→ Passage to read
□ □ □ □

The spec is versioned (spec_version: "1"), validated server-side, and rejected at run time if it references a tool that does not exist.

Node types

Type	Purpose
`llm`	Call a model. Renders `system_prompt` and `input_template` against current state, optionally exposes `tools` to the model, writes the response (or any tool results) into `output_key`.
`tool`	Invoke a tool directly without an LLM. Useful for deterministic preprocessing (`select_rows`, a known function call, etc).
`end`	Render `output_template` against state and emit it as the run’s final output.

Edges describe sequencing — each node, when it finishes, transitions to its outgoing edge’s target. The graph must be a DAG that reaches end from entry.

Tools

Three sources can be exposed to an agent:

Built-in tools

Platform-managed tools that talk to your app’s database, storage, KV, etc. Listed in tools.builtin by name. The runtime enforces RLS by mapping the caller (end_user → butterbase_user, otherwise butterbase_service).

MCP tools

Tools served by a Model Context Protocol server you’ve registered via POST /v1/{app_id}/mcp-servers. Reference them in tools.mcp_servers by server_id + the subset of tool names you want exposed.

Functions

Any serverless function you’ve deployed and marked as an agent tool is callable by the agent. Mark a function:

POST /v1/{app_id}/functions
{
  "name": "lookup_account",
  "code": "...",
  "agent_tool": true,
  "agent_tool_description": "Look up a customer by email or account ID.",
  "agent_tool_mode": "read_only",
  "agent_tool_exposed_to": "developer_only"
}

Then list it in the agent spec’s tools.functions array. If you reference a function that does not have agent_tool: true, the runtime silently skips it — the dashboard editor warns you about this before save.

agent_tool_mode:

read_only — no approval needed.
read_write — the runtime pauses the run and emits a run_paused event with an approval payload; resume the run after a human approves.

agent_tool_exposed_to:

developer_only — usable only from dashboard / CLI test runs.
end_user — also usable from public agent invocations.

Run lifecycle

queued → running → (paused →) running → completed | failed | cancelled

A run progresses through the graph one step at a time. After each node, a checkpoint is written. If the runtime restarts, the run resumes from the last checkpoint.

Pausing happens when a read_write tool is invoked or the agent explicitly calls a HITL primitive — the next POST /runs/{id}/resume (or dashboard “Approve” button) continues from the checkpoint.

The complete event stream over SSE:

Event	When
`run_start`	Run accepted, before any node runs.
`node_start` / `node_end`	A node is about to run / has finished. Includes `node_id` and `step`.

□ □ □ □

Update the agent documentation excerpt from "Tools served by" up to and including "you want exposed.", changing "Model Context Protocol" to "MCP".

→ Extracted information
□ □ □ □

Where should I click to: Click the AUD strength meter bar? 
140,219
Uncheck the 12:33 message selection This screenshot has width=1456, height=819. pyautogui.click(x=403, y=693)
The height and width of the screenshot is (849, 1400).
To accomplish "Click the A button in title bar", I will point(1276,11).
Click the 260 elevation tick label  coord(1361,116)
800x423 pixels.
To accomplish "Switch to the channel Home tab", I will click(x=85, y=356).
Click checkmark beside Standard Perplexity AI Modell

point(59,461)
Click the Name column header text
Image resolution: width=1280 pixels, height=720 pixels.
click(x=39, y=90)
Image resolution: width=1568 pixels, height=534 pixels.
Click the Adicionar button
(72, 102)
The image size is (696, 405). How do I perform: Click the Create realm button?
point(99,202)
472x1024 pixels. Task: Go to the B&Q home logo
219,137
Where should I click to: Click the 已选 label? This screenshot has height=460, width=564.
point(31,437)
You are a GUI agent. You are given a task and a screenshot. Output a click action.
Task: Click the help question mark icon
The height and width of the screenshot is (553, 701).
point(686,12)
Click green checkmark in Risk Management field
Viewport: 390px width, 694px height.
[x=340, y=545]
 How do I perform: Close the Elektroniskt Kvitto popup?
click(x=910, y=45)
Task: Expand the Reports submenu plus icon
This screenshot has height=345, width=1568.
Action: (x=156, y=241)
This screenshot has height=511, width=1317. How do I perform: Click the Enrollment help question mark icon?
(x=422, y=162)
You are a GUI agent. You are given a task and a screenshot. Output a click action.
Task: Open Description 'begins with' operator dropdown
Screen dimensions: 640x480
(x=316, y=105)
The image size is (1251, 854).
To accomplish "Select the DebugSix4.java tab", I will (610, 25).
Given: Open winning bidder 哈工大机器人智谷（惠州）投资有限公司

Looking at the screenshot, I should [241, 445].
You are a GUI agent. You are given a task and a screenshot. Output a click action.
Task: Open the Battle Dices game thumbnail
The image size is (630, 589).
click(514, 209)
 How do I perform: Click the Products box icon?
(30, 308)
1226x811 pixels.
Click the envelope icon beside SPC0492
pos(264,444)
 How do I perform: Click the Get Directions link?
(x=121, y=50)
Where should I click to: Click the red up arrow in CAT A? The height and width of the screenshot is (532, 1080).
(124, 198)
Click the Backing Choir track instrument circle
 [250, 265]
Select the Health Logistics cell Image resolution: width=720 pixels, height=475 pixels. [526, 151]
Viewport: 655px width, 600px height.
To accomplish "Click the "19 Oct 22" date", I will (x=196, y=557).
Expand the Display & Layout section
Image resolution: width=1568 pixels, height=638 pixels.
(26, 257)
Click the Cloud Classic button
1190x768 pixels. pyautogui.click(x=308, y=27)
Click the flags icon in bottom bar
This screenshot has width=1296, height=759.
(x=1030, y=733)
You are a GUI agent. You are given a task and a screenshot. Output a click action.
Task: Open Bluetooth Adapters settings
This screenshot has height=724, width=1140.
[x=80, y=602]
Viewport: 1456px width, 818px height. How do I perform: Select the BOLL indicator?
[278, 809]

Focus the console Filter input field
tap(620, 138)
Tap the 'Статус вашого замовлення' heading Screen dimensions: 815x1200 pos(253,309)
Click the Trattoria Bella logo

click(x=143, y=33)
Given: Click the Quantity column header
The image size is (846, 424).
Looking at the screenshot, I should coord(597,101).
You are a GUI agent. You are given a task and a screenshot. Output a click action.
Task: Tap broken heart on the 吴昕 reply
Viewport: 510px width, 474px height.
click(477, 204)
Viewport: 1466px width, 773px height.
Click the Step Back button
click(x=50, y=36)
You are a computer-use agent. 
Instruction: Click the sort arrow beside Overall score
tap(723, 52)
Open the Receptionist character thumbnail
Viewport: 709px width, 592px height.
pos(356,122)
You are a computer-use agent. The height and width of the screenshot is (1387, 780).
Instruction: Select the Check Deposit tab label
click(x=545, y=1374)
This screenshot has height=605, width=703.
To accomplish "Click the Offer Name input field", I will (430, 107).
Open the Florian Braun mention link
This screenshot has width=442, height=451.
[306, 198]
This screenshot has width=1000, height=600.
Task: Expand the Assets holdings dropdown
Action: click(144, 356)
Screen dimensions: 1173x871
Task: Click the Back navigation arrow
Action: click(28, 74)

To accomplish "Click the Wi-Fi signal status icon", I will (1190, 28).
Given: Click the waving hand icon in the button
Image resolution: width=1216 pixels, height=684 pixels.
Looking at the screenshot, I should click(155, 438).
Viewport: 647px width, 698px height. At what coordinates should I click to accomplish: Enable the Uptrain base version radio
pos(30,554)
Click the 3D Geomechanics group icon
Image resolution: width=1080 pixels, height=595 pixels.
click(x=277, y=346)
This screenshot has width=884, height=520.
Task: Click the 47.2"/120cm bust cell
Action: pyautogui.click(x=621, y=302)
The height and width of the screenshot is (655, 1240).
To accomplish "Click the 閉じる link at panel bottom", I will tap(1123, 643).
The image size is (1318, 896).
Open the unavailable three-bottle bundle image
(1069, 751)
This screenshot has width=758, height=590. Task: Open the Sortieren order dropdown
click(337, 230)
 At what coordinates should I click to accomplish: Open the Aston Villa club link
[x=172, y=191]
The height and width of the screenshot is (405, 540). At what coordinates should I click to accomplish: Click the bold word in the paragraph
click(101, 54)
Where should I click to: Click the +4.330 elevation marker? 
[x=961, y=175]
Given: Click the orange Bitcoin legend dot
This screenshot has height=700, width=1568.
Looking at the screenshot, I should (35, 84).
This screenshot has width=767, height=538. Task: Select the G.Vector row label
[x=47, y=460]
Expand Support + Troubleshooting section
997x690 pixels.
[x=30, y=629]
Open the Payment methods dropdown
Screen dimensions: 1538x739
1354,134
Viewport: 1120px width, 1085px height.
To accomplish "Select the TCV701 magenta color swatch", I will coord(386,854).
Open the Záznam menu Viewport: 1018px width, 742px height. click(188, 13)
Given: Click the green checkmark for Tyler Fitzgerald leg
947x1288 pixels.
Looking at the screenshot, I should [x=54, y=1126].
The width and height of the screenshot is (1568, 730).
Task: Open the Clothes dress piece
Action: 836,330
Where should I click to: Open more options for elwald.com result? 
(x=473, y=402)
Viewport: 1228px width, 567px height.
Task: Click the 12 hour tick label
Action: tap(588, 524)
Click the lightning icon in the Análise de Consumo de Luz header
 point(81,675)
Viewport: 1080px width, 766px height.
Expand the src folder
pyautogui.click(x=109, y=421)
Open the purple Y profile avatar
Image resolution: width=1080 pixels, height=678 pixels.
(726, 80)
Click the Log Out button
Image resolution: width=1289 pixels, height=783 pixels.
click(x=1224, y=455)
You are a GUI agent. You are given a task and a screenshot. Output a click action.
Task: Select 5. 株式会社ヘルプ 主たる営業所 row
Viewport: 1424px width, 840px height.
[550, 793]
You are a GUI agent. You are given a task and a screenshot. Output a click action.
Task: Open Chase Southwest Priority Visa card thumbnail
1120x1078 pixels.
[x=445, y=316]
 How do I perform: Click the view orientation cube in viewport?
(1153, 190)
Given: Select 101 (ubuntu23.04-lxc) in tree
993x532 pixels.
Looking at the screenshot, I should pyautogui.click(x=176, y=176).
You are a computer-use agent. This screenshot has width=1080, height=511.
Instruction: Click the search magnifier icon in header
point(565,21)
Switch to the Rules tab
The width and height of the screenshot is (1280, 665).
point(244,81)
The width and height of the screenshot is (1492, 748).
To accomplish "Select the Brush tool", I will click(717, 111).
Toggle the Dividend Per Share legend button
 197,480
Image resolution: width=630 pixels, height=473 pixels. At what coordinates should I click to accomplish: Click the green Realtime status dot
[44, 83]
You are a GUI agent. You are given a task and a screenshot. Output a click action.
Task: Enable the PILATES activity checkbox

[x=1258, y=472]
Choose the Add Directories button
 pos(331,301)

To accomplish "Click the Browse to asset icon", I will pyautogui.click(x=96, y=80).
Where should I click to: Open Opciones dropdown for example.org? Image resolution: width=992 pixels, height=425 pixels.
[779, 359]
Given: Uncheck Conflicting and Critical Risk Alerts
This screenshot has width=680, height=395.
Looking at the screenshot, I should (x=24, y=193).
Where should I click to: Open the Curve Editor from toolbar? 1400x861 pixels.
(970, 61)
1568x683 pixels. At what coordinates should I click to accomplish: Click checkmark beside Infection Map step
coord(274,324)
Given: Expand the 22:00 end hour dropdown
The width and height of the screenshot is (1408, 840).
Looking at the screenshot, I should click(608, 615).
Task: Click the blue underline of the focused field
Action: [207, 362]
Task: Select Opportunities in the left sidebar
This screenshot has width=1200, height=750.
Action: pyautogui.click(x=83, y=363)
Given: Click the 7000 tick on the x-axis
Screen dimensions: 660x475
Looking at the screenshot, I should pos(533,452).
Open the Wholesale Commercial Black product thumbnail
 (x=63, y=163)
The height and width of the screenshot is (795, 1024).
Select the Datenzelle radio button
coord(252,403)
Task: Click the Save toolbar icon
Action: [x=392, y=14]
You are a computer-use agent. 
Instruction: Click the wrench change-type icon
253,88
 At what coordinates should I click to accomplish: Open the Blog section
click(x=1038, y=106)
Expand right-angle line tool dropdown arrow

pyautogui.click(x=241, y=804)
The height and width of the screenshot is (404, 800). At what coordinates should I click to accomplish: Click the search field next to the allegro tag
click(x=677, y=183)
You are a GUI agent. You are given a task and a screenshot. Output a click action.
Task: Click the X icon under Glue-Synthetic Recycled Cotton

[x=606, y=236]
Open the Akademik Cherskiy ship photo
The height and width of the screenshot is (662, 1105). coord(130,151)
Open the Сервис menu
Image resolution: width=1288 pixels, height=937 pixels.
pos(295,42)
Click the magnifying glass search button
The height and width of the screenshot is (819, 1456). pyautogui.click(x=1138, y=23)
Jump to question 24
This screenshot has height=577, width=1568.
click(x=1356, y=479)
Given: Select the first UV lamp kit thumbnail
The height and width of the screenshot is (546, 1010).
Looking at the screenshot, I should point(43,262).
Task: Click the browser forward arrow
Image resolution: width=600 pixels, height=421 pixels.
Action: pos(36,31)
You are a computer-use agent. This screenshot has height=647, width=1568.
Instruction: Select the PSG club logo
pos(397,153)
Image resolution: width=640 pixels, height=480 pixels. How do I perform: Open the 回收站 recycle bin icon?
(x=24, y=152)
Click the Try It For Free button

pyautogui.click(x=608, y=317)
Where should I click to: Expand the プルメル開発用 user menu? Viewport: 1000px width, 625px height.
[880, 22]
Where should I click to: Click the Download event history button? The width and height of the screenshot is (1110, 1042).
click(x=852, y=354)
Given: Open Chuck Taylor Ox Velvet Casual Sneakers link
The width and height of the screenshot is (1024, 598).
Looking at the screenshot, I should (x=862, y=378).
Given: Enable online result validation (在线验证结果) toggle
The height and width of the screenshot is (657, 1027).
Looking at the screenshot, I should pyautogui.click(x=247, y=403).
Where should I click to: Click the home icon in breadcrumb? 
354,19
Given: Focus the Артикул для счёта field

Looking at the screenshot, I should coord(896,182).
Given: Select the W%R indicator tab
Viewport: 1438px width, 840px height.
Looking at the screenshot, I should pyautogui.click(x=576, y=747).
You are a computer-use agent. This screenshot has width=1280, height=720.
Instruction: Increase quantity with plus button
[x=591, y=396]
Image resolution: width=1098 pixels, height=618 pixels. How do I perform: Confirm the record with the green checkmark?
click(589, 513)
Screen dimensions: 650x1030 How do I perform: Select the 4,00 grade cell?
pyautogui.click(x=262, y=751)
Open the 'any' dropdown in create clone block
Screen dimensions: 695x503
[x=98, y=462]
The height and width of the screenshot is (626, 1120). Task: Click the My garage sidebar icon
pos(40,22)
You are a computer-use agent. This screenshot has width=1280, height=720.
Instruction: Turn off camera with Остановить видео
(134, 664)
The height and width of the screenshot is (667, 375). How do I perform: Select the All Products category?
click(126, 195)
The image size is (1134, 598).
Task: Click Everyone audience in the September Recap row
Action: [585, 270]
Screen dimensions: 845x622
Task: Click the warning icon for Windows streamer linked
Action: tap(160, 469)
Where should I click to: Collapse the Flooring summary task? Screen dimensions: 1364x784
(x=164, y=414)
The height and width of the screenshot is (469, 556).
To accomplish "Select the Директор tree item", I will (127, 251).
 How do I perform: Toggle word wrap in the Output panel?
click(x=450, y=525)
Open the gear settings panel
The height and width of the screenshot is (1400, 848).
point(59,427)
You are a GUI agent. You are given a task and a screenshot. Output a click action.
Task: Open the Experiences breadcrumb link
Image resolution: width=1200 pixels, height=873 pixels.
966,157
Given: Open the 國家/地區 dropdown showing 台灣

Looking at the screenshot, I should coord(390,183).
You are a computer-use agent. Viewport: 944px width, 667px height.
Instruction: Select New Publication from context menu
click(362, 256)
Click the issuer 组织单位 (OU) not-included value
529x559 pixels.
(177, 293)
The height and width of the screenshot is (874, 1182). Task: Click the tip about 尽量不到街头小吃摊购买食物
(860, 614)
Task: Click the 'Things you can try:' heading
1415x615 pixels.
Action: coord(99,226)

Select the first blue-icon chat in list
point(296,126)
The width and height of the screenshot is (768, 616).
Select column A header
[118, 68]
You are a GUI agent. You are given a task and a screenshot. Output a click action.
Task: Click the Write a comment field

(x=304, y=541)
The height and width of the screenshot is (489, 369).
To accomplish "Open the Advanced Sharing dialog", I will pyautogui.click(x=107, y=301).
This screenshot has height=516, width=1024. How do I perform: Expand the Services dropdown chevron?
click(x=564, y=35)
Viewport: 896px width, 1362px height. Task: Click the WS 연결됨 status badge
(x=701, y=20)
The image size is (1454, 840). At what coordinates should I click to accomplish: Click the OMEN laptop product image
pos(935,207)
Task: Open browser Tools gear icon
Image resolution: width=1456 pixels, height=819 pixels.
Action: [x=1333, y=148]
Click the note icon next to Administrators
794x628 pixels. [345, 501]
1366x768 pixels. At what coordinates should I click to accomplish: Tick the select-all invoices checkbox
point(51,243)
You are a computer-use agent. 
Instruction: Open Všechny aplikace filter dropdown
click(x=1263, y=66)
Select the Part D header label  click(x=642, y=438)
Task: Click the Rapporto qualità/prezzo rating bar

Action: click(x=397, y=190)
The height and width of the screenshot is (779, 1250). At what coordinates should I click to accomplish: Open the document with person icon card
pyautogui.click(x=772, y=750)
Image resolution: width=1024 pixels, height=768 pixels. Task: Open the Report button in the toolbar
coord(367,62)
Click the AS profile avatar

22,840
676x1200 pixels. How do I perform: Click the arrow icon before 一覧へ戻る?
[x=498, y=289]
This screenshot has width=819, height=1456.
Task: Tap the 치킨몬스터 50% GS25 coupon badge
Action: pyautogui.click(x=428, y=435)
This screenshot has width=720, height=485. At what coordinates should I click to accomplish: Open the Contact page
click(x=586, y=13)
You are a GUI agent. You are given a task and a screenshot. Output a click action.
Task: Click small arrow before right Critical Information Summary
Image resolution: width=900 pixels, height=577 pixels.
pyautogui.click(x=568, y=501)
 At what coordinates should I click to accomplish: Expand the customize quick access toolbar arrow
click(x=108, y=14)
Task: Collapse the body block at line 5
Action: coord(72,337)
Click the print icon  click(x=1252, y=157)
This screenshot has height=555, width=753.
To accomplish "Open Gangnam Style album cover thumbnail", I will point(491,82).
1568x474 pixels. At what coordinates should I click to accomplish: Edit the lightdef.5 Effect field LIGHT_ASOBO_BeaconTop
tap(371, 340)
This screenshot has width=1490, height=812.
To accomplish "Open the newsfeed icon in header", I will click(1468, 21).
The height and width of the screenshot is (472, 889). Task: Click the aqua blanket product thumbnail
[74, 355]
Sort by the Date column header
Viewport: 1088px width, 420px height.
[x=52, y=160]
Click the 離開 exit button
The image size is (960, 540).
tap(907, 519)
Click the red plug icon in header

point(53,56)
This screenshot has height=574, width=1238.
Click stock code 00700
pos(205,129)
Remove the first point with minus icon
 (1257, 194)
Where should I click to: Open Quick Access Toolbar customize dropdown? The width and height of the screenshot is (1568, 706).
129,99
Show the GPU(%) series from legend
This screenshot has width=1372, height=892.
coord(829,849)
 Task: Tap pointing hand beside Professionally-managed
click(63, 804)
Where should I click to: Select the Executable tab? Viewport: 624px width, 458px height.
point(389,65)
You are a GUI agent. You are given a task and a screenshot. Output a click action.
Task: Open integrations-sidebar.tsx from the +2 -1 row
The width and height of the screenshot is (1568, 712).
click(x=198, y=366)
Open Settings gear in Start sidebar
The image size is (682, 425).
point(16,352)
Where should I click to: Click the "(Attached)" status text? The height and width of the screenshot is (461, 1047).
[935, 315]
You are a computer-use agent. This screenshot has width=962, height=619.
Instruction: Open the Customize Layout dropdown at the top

□ □ □ □

→ Result of the exercise
Tools served by a MCP server you’ve registered via POST /v1/{app_id}/mcp-servers. Reference them in tools.mcp_servers by server_id + the subset of tool names you want exposed.